Alvarez, GE, Davy, BM, Ballard, TP, Beske, SD, Davy, KP
American journal of physiology. Endocrinology and metabolism. 2005;(4):E665-9
Abstract
We tested the hypothesis that reductions in total body and abdominal visceral fat with energy restriction would be associated with increases in cardiovagal baroreflex sensitivity (BRS) in overweight/obese older men. To address this, overweight/obese (25 < or = body mass index < or = 35 kg/m(2)) young (OB-Y, n = 10, age = 32.9 +/- 2.3 yr) and older (OB-O, n = 6, age = 60 +/- 2.7 yr) men underwent 3 mo of energy restriction at a level designed to reduce body weight by 5-10%. Cardiovagal BRS (modified Oxford technique), body composition (dual-energy X-ray absorptiometry), and abdominal fat distribution (computed tomography) were measured in the overweight/obese men before weight loss and after 4 wk of weight stability at their reduced weight and compared with a group of nonobese young men (NO-Y, n = 13, age = 21.1 +/- 1.0 yr).

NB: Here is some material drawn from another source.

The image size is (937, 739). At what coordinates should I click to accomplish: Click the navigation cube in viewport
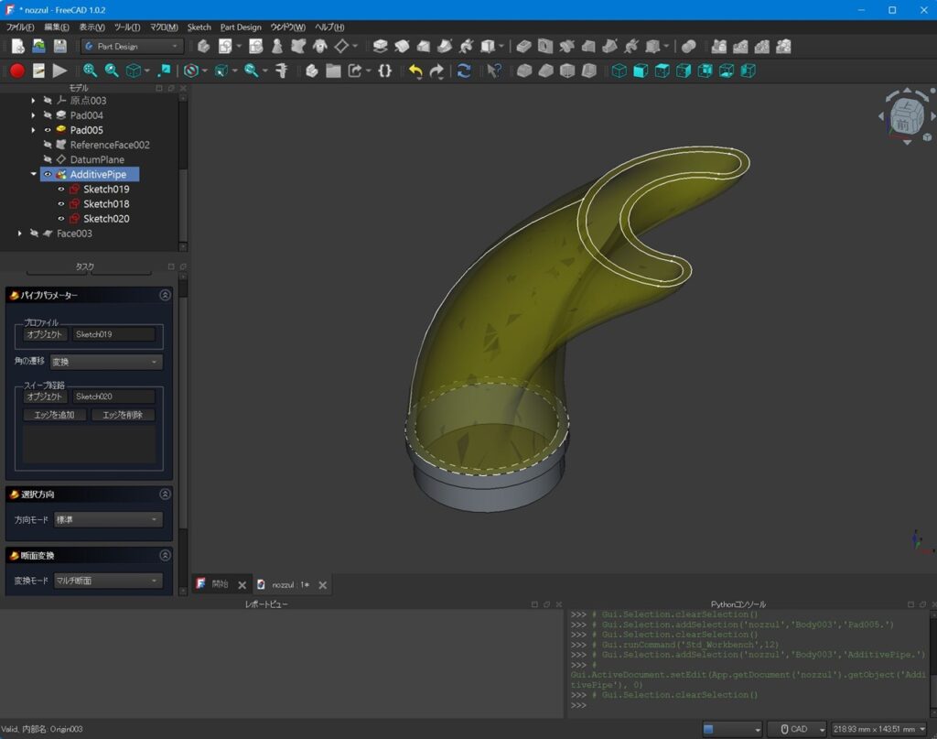pos(904,118)
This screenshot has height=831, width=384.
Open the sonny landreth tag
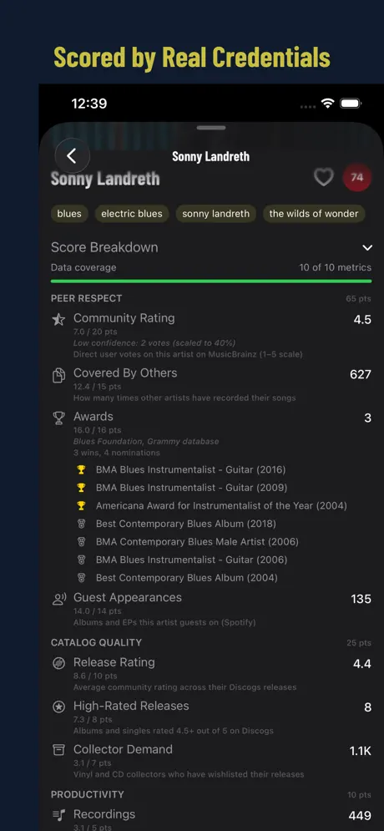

Before weight loss, cardiovagal BRS was approximately 35% and approximately 60% lower (P < 0.05) in the OB-Y and OB-O compared with NO-Y. Body weight (-7.8 +/- 1.1 vs. -7.3 +/- 0.7 kg), total fat mass (-4.1 +/- 1.0 vs. -4.4 +/- 0.8 kg), and abdominal visceral fat (-27.6 +/- 6.9 vs. -43.5 +/- 10.1 cm(2)) were reduced (all P < 0.05) after weight loss, but the magnitude of reduction did not differ (all P > 0.05) between OB-Y and OB-O, respectively. Cardiovagal BRS increased (11.5 +/- 1.9 vs. 18.5 +/- 2.6 ms/mmHg and 6.7 +/- 1.2 vs. 12.8 +/- 4.2 ms/mmHg) after weight loss (both P < 0.05) in OB-Y and OB-O, respectively. After weight loss, cardiovagal BRS in the obese/overweight young and older men was approximately 105% and approximately 73% (P > 0.05) of NO-Y (17.5 +/- 2.2 ms/mmHg). Therefore, the results of this study indicate that weight loss increases the sensitivity of the cardiovagal baroreflex in overweight/obese young and older men.